Straz Jan 28th 2011 10:44AM
Agreed. I'm a straight male that plays on Proudmoore on alts, and I must say it is the most wonderful, unified community I've ever come across in game. The fact that a large portion of the realm's population is LGBT never really crosses my mind. There are so many people there that are just supportive of each other and genuinely nice and caring.
JustPlainJim Jan 28th 2011 3:47PM
See, I was wondering about that. I would like to be on a server where people follow the gospel of Bill and Ted, but I worried that I'd get flak for being... well... hetero.
Wait. A place where people generally get along? I don't believe it. Next you'll be telling me your Trade chat doesn't have 'anal' spam and Chuck Norris jokes.
Angus Jan 28th 2011 6:26PM
no anal spam or chuck norris jokes?
It is the promised land!
Kylenne Jan 28th 2011 7:32PM
@JustPlainJim: Sadly, we still have anal spam and Chuck Norris jokes on Proudmoore trade. Nobody's perfect.

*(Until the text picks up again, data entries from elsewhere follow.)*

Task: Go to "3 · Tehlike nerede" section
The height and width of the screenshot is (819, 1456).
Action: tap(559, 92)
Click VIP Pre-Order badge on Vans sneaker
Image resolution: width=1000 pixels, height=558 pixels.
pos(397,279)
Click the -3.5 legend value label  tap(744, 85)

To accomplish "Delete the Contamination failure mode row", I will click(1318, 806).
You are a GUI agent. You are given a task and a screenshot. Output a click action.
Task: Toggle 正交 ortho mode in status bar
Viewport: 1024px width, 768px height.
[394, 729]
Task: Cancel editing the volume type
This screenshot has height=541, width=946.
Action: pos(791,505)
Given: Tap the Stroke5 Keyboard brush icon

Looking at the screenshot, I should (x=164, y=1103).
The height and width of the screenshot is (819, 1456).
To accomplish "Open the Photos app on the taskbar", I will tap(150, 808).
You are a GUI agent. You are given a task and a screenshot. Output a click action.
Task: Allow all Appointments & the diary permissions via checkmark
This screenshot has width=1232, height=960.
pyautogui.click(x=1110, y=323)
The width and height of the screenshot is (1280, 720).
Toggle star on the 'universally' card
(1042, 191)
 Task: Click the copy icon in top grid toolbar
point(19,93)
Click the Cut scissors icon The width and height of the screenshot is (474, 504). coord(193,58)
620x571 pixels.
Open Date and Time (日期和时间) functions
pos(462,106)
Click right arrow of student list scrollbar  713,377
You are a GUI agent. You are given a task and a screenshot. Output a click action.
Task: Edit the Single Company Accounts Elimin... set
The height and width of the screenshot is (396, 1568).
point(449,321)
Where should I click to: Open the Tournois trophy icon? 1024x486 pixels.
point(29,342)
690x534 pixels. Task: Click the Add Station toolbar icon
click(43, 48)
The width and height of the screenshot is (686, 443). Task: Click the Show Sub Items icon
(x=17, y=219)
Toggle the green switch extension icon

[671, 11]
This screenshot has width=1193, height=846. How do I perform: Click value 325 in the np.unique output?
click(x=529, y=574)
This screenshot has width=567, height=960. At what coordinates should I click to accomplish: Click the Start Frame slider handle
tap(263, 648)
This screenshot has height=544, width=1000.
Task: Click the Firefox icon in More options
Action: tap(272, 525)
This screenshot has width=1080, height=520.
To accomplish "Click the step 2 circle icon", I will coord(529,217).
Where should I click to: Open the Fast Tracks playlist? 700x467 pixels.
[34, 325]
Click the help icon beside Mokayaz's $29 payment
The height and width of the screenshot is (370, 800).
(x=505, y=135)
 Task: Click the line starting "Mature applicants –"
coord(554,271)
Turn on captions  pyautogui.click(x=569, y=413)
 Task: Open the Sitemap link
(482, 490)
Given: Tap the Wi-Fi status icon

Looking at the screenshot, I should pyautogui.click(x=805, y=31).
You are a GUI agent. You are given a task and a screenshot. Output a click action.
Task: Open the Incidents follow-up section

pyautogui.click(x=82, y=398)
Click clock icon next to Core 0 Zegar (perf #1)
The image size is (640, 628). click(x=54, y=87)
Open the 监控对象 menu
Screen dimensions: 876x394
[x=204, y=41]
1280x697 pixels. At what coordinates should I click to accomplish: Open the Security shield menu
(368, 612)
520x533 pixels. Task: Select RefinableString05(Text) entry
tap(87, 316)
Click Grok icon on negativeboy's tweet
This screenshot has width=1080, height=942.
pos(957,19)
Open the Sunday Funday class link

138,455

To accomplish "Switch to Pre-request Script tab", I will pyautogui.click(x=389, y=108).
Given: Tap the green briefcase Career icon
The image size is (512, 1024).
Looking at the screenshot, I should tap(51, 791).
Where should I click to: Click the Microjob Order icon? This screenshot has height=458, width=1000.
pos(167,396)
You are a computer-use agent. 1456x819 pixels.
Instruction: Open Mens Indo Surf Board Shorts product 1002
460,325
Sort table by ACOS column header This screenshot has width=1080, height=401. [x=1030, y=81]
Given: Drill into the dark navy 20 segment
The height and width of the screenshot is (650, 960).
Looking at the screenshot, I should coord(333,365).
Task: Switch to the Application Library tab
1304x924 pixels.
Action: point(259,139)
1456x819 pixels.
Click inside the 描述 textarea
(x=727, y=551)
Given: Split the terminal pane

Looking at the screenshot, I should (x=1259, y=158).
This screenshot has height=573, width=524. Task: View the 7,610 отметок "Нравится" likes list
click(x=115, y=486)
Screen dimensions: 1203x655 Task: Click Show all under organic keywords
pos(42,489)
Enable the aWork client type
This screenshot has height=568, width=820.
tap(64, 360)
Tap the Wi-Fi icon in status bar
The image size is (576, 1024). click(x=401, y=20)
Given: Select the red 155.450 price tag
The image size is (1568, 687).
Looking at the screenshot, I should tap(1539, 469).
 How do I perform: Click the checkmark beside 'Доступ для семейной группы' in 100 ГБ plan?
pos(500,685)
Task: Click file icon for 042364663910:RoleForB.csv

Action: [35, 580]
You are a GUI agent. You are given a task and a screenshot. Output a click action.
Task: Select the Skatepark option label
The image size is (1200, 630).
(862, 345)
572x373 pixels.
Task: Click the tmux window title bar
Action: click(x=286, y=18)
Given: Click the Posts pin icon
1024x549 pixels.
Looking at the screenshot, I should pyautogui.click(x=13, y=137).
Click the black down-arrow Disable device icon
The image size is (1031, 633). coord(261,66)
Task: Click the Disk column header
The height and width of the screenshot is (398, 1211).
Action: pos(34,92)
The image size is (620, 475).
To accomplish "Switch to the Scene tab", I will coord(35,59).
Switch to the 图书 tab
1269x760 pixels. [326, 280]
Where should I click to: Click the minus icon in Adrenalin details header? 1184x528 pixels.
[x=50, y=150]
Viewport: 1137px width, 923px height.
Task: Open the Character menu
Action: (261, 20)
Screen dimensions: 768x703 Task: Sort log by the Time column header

I will say though that you're very unlikely to get razzed for being straight there. We have tons of awesome heteros around and everyone gets along pretty fine. There are a handful of really immature/younger LGBT that will toss around breeder insults but they're a distinct minority and usually get schooled when they start in with that. But we aren't *just* the LGBT server, the other thing we're known for is having a very large Australian community as well, due to the fact that before there were Oceanic servers, that's where they decided to roll. It's an extremely diverse server with more of an international flavor than most US servers. Unless you show up with a huge chip on your shoulder about LGBT people or Aussies, you should be fine.
In short: don't be afraid to roll on Proudmoore if you're straight. We're perfectly tolerant of your lifestyle. ;) (Unless you're Alliance. Alliance is full!)